[Stored data entries]

————

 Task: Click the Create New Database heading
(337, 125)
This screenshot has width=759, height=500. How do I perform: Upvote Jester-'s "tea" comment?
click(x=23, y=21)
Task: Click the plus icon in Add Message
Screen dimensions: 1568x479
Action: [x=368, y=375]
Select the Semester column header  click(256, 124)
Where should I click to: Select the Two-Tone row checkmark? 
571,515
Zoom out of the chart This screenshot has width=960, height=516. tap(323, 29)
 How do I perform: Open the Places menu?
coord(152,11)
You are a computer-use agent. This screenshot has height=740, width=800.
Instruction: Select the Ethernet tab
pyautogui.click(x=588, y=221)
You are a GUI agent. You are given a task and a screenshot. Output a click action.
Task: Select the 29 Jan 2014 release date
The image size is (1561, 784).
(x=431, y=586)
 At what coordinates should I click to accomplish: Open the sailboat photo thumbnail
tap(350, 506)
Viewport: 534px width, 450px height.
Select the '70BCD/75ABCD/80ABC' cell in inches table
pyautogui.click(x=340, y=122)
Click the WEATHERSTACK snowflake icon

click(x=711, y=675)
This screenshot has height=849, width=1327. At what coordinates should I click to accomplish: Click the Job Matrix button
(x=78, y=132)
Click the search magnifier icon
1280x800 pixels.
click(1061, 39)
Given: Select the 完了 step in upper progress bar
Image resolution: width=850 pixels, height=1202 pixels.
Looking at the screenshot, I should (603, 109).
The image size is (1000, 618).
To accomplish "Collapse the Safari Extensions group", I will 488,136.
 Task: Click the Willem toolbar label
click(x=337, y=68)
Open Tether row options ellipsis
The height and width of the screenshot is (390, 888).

————

▸ What you need to do:
Set down all of the data above again, exactly.

▸ Answer to this problem:
 Task: Click the Create New Database heading
(337, 125)
This screenshot has width=759, height=500. How do I perform: Upvote Jester-'s "tea" comment?
click(x=23, y=21)
Task: Click the plus icon in Add Message
Screen dimensions: 1568x479
Action: [x=368, y=375]
Select the Semester column header  click(256, 124)
Where should I click to: Select the Two-Tone row checkmark? 
571,515
Zoom out of the chart This screenshot has width=960, height=516. tap(323, 29)
 How do I perform: Open the Places menu?
coord(152,11)
You are a computer-use agent. This screenshot has height=740, width=800.
Instruction: Select the Ethernet tab
pyautogui.click(x=588, y=221)
You are a GUI agent. You are given a task and a screenshot. Output a click action.
Task: Select the 29 Jan 2014 release date
The image size is (1561, 784).
(x=431, y=586)
 At what coordinates should I click to accomplish: Open the sailboat photo thumbnail
tap(350, 506)
Viewport: 534px width, 450px height.
Select the '70BCD/75ABCD/80ABC' cell in inches table
pyautogui.click(x=340, y=122)
Click the WEATHERSTACK snowflake icon

click(x=711, y=675)
This screenshot has height=849, width=1327. At what coordinates should I click to accomplish: Click the Job Matrix button
(x=78, y=132)
Click the search magnifier icon
1280x800 pixels.
click(1061, 39)
Given: Select the 完了 step in upper progress bar
Image resolution: width=850 pixels, height=1202 pixels.
Looking at the screenshot, I should (603, 109).
The image size is (1000, 618).
To accomplish "Collapse the Safari Extensions group", I will 488,136.
 Task: Click the Willem toolbar label
click(x=337, y=68)
Open Tether row options ellipsis
The height and width of the screenshot is (390, 888).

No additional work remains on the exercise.